Perhaps Ms Johnson’s Winthrop photos she took earlier contain a more accurate picture of the number of people that were there than her count shortly before noon. However, there’s something else that I noticed while I was there. The Winthrop protest didn’t break up quickly at noon and went fairly well past the scheduled end time. I was involved in talking to a small group of participants, but I checked the time at about 12:20pm and was surprised at the number of people still there. I can say that shortly after noon, there were at least 2 dozen people still standing around with signs and still looking like a cohesive group of protesters. I didn’t leave until after the event had really broken up after about 12:40pm.

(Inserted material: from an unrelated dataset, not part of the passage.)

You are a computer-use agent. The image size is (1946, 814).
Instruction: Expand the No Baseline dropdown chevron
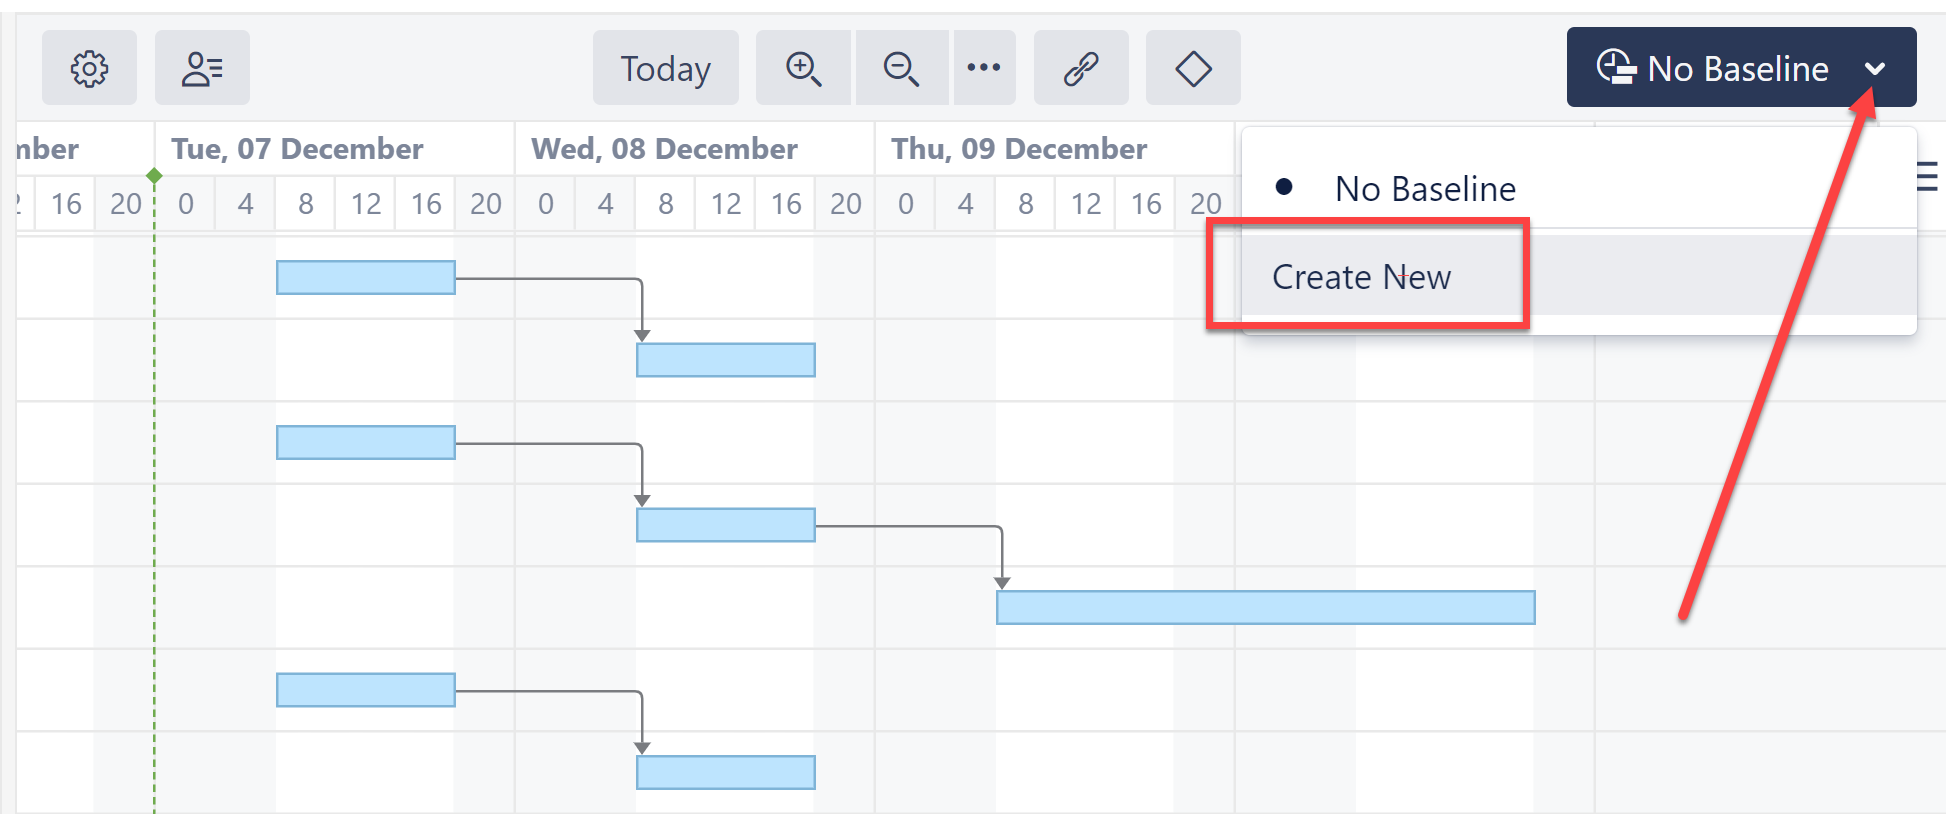coord(1876,69)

I’ll disclose how I arrived at my own crowd numbers and my counting criteria. In what was apparently the peak attendance of the Winthrop demonstration, just after 11:30am, I walked through the group on the bridge and personally counted fifty-eight (58) people participating there and in the immediate vicinity, but not including babies or toddlers. I added a handful of people who I knew were there earlier, or saw leaving just as I arrived. This is how I arrived at my reported count of “over 60 people”.

For the Twisp demonstration, reported by the MVN as “about three dozen”, I personally counted sixty-five people in attendance just after the scheduled halfway point of the event. In talking with several organizers, they had estimated that about another 40 people had attended and left during the first half of the event. I reported the total but didn’t break out those numbers in the article, and in retrospect, I should have clarified that.

Perhaps in the future, MVN reporters should remember to count participants in an event well before that event ends. Taking wide photos earlier could also help with this. Also, when interviewing someone that you don’t personally agree with, it is probably not the time for you to interject your own beliefs and advocate for your own viewpoint. I do hope that between my reports and those of the MVN reporters, together we can provide an accurate picture of some important events happening in the valley for those interested but that were not able to be there themselves.